Moon himself could easily be mistaken for the real deal - his stature, mannerisms and cheeky charm are astounding. Del Boy's madcap sense of entrepreneurialism really does live on in this delightful homage to the dodgy dealer.
Lawrence Watling gives a solid Rodney and Catherine Mary delivers an excellent Cassandra and a totally brilliant Marlene. Daniel Hope covers a range of characters too, but delights most of all as Trigger - complete with broom in hand.
You'd be forgiven for thinking the show was an official extension of the BBC TV programme; it is, in fact, rather an homage to the programme, which might explain why we don't actually hear some of the most famous catchphrases.
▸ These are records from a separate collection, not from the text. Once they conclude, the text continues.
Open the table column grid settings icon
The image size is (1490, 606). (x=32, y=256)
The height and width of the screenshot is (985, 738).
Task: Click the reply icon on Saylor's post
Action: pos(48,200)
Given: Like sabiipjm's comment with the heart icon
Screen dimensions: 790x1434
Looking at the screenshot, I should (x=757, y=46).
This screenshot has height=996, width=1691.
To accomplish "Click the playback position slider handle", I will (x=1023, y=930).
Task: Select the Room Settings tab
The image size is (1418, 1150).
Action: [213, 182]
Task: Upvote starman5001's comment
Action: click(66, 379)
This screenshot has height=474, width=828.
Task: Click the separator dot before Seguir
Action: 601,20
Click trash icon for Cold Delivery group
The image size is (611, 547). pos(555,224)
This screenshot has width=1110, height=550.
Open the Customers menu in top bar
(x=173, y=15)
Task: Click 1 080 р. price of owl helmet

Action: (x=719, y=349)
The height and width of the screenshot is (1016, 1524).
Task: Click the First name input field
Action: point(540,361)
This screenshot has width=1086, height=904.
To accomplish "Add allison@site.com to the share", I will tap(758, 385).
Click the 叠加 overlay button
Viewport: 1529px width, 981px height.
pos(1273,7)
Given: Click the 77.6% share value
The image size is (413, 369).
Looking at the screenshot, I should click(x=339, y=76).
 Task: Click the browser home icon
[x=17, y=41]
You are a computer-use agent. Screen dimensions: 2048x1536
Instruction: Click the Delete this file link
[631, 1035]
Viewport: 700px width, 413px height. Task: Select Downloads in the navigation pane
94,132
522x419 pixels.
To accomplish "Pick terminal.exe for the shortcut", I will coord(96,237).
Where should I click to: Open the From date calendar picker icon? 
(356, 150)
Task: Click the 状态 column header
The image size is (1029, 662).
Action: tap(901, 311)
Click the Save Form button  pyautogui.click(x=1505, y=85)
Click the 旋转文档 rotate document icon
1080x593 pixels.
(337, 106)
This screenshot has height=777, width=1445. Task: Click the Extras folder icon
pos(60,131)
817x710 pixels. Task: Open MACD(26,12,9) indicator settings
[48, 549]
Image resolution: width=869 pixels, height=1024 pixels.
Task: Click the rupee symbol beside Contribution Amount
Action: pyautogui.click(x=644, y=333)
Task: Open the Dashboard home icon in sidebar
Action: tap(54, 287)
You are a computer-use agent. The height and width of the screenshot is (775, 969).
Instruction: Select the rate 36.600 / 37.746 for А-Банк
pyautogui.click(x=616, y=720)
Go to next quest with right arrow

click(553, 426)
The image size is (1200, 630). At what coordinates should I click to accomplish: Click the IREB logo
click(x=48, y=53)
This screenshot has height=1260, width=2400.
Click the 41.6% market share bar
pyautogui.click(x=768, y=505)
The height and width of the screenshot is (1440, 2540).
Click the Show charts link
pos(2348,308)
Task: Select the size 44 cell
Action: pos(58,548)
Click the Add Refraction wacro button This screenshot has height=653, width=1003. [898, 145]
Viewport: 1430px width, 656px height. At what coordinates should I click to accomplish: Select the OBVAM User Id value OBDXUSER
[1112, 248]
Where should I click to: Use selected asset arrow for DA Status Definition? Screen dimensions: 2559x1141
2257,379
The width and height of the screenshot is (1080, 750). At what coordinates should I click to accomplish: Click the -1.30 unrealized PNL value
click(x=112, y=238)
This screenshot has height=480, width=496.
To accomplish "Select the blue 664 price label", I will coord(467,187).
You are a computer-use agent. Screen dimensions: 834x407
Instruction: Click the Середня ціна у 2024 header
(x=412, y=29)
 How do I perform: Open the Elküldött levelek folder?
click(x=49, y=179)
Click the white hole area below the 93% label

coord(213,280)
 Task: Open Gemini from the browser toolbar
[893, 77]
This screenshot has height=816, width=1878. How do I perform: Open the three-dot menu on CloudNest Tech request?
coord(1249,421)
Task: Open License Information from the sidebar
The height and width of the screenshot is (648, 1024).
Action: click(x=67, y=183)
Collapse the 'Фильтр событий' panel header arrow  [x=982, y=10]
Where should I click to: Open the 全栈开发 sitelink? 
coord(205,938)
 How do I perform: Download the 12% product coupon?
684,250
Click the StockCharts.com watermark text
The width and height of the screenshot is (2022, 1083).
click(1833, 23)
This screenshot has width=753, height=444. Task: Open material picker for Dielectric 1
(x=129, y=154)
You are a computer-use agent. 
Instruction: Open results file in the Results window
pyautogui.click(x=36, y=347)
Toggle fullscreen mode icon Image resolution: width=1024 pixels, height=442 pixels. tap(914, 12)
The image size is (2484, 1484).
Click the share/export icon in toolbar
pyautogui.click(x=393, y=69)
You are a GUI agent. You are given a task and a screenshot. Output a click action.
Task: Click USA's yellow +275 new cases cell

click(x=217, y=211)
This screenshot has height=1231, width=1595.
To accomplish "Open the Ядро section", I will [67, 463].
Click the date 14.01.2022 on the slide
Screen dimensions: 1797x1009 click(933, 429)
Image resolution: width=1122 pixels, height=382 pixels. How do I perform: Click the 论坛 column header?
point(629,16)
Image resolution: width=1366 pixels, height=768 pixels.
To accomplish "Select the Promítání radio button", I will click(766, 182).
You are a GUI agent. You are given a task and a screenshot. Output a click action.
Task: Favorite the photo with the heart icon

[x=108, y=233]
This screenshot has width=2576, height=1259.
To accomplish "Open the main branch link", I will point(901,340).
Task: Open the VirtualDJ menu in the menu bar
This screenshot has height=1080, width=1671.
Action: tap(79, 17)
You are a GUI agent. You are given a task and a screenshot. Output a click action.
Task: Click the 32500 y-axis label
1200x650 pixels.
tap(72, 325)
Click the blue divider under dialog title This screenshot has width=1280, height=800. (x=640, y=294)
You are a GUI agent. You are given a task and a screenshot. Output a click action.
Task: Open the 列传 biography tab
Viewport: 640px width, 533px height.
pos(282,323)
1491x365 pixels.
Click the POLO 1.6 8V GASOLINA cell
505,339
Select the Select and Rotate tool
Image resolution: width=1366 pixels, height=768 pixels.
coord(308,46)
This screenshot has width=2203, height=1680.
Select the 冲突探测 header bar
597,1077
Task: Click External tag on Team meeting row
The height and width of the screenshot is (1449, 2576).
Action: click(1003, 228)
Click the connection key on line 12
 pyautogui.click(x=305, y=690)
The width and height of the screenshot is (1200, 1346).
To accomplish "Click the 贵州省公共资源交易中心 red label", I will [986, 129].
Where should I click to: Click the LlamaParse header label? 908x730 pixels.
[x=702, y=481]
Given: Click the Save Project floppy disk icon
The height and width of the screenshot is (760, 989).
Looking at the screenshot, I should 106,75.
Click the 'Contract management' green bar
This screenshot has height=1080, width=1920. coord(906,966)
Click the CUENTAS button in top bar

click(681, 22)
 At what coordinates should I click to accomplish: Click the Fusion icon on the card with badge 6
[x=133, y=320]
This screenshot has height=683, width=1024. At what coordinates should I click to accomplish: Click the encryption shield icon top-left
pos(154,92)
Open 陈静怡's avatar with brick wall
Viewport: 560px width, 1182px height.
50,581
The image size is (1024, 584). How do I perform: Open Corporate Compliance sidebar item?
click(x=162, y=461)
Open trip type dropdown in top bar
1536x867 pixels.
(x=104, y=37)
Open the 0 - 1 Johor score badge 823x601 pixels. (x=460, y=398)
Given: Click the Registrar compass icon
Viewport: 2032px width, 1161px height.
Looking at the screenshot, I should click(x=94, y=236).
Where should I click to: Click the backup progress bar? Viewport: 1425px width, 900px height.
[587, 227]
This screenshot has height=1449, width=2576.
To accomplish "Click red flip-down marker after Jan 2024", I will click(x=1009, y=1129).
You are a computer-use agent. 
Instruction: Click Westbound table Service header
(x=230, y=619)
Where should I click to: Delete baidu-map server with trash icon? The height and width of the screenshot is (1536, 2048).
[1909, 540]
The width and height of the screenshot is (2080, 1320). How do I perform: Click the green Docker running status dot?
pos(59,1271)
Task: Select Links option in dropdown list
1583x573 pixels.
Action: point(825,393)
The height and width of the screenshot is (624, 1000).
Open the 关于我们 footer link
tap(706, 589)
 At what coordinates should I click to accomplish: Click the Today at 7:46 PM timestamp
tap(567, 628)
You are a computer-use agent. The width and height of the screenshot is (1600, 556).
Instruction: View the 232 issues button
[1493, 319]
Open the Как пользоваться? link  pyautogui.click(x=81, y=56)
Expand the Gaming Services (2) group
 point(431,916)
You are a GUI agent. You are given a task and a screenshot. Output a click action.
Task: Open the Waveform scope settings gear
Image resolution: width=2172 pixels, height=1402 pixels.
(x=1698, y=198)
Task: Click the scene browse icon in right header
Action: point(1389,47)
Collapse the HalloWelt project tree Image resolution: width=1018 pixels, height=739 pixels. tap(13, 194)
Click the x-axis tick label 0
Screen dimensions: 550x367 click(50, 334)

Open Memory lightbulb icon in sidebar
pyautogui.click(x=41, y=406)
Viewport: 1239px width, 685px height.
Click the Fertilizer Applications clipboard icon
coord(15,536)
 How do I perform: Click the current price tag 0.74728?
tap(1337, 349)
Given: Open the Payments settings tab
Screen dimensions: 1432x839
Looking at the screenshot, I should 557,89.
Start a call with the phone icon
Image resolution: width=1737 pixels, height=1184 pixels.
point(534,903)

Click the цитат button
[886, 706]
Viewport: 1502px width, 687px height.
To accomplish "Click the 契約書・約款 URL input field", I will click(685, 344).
However, this doesn't detract from an otherwise hugely entertaining evening out.
Of course, a big part of the experience is the dining element. Although tomato soup and a hearty heaping of bangers and mash is offered up, dessert is rather a disappointment - a mass-produced slither of chocolate cake that is hastily planted on the table two hours after the show begins.
While those who have time to sit and enjoy coffee and cake won't be fussed, timing is everything at the Edinburgh Festival Fringe - a two-hour slotted dining experience that doesn't factor in dessert is problematic for those with other shows booked or trains to catch.
In the time that the show has, there is really no need for the latter part to appear quite so rushed against an otherwise incredibly well-considered event.
This aside, Only Fools is a belly-filling, rib-tickling experience that is sure to delight fans of the show as much as those not familiar with the sitcom.
For a Fringe debut, it is hard to land on your feet as assuredly as Only Fools has done. This is certain to be a more permanent fixture of the Edinburgh Fringe as part of an already hugely successful programme from Interactive Theatre International.